Poliana tinha obscuras recordações de sua época de guerrilheira da seriedade. Nesses tempos longínquos, todos de seu clã empunhavam de forma majestosa a impiedosa lança da Moralidade e alvejavam os adversários com projéteis de ética disparados por suas inigualáveis pistolas automáticas apelidadas de Transparência. Era um verdadeiro massacre. Seu exército era mesmo implacável. Mas hoje os tempos são outros. Ética, Moralidade e Transparência são armas obsoletas e sem utilidade. Poliana tinha a disposição tecnologia muito mais avançada e de maior poder ofensivo: Mensalão e Propina. Instrumentos muito mais úteis de destruição das massas. Só Povo Honesto, Imprensa Livre e Bruxa Má é que não conseguem entender e aceitar a evolução da humanidade. Poliana já andava cansada de lidar com essa gente ignorante que não aceita o progresso.

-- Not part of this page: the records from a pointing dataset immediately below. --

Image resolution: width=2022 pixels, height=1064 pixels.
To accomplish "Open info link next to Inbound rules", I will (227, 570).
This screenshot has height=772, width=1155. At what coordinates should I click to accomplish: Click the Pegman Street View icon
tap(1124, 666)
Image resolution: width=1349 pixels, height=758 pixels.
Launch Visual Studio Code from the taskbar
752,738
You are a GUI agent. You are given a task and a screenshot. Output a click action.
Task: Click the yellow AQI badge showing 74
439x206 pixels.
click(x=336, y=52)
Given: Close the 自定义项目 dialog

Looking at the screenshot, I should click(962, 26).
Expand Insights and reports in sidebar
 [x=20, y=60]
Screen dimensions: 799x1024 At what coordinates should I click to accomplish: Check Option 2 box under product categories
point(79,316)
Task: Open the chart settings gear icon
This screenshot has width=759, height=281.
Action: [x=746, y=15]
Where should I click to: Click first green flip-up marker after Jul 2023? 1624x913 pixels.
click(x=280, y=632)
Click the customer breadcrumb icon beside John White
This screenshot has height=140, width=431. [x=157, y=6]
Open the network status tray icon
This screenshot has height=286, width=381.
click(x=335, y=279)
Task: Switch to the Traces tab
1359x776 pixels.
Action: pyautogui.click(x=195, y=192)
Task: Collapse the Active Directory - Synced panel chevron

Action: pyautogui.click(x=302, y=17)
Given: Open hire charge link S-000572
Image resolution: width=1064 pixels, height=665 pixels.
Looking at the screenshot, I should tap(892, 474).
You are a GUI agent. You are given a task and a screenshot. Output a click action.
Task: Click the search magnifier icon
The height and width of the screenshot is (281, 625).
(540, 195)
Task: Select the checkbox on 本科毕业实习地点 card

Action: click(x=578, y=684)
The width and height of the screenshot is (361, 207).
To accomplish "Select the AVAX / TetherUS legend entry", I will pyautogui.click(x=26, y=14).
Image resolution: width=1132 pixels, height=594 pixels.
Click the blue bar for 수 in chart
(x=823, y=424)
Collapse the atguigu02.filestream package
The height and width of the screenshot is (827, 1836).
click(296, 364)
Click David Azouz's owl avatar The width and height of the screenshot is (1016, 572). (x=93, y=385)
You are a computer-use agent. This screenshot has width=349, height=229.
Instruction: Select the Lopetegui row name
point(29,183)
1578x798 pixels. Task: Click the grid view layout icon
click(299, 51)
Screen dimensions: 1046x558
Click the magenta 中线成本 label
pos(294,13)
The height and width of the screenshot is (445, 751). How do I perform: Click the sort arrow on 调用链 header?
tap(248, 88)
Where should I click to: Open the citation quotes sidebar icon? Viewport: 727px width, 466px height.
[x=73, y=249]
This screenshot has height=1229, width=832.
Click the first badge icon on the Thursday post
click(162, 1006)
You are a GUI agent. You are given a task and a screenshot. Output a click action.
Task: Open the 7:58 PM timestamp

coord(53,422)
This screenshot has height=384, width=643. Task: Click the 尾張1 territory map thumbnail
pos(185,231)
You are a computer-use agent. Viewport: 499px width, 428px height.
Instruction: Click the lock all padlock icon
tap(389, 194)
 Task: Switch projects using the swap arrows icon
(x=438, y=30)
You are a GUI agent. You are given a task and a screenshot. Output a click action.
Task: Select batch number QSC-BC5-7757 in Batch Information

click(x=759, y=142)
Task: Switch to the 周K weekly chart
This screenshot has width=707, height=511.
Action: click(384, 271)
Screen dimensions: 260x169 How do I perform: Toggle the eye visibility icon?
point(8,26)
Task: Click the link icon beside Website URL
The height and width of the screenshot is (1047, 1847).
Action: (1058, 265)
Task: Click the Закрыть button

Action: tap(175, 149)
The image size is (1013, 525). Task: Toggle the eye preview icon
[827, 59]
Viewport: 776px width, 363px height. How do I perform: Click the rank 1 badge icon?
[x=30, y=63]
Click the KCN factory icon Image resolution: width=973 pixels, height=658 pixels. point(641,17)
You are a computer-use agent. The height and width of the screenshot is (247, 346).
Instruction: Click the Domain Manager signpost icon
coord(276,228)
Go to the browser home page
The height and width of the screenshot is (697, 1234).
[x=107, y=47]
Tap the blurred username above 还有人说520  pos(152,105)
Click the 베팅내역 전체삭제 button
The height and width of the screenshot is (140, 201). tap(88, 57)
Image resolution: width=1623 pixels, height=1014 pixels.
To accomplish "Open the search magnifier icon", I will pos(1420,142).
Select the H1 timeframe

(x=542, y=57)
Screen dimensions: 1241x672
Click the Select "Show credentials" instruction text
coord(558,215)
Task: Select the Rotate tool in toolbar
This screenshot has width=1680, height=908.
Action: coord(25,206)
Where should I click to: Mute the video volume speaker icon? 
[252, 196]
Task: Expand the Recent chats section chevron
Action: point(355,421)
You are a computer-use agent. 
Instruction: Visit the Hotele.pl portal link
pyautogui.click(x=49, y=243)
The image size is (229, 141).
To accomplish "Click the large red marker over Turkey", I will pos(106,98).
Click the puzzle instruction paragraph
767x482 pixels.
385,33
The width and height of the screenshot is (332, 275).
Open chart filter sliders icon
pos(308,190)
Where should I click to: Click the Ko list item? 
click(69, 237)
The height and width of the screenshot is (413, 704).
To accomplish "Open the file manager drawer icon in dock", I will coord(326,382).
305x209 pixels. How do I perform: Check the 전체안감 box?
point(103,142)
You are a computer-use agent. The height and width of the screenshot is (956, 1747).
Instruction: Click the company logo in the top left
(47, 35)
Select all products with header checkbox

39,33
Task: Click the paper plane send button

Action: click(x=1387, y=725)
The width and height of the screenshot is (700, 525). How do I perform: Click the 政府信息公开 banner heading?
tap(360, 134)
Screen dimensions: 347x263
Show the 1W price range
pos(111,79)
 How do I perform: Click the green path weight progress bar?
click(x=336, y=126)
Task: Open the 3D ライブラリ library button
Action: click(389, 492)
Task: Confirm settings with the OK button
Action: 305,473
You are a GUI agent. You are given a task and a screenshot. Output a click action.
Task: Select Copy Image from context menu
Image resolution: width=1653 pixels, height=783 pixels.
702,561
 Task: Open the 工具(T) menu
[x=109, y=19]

Precisava arrumar, e logo, uma forma de tirá-los de seu caminho. Essas pessoas ingênuas, quase cretinas, não conseguiam separar Horário Eleitoral de Mundo Real. Confundem fantasia com realidade. Não sabem diferenciar circo de democracia, nem percebem que a democracia muitas vezes pode ser apenas um grande circo. Por isso esperneiam desajeitados em inútil e convulsivo alvoroço.
Já Oposição, trôpega de sono, espreguiça-se e boceja, sem entender o que está acontecendo. Desconhecia Moralidade e nunca fora hábil no manejo da Ética e Transparência. Há muito deixara de lado artefatos tão primitivos. Foram seus habilidosos engenheiros os idealizadores de Mensalão e Propina. Sua obra já estava patenteada. Poderia viver tranqüila e confortavelmente apenas dos royalties. Melhor mesmo era voltar a dormir. Cooptada pelas novas e revolucionárias Forças Armadas, pretendia hibernar por muitos e muitos anos. Pronta a desfrutar o sono dos justos, aconchega-se suavemente nos macios e convidativos lençóis de sua alcova. Em uma funda e escura vala repousa o pouco de vergonha que ainda tinha. O cheiro nauseante exalado pela matéria em putrefação começa a infestar todo o reino. Precisava mandar alguém colocar um pouco mais de lama sobre a carniça, pensa Oposição, mas, acostumada que estava com o próprio cheiro, prefere dormir mais um pouco.